The main limitation of our identification scheme is the number of mycobacterial species that were distinguished. For instance, those not distinguished included M. kansasii, which is considered second only to the MAC as a cause of NTM lung disease in several countries [6, 33], and M. terrae, which is the species most commonly associated with tenosynovitis of the upper extremity following trauma [6, 34]. However, the scheme allows for the introduction of specific primers in any of the steps for development of precise identification of any given mycobacteria species and for the identification of mutations associated with antibiotic resistance.
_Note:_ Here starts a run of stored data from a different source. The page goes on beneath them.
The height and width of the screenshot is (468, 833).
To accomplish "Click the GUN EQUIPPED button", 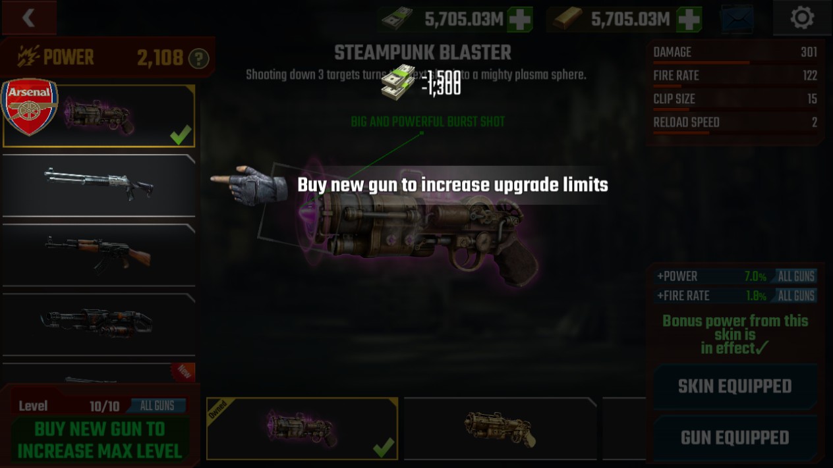I will pos(735,438).
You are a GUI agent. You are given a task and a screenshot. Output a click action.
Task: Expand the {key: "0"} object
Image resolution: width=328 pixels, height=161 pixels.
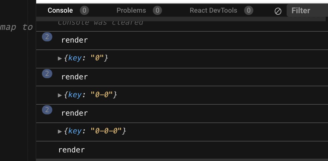[60, 58]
It is important to mention that the new microscopy-observation drug-susceptibility assay (MODS) for the diagnosis of TB has become a milestone technique for recognizing tuberculosis, multidrug-resistance tuberculosis [35], and tuberculous meningitis [36]. A study conducted in Peru [35] revealed that a single MODS culture of sputum offers more rapid, sensitive, and inexpensive ($2 USD per sample) detection of tuberculosis and multidrug-resistance tuberculosis than the existing gold standard methods. This provides, for the first time, an excellent diagnostic technique that can be used in resource-limited settings and developing countries. However, MODS application for the detection of other mycobacteria species other than M. tuberculosis, to the best of our knowledge, has yet to be determined, because this technique relies on the characteristic cord formation of M. tuberculosis in liquid medium that distinguishes this species from other mycobacteria.

Hopefully, our new approach may help to optimize mycobacteriosis treatment, reduce days of hospitalization, and enhance our understanding of the epidemiology of pulmonary- and extrapulmonary-mycobacteriosis. All of these factors will lead to improvements in disease control.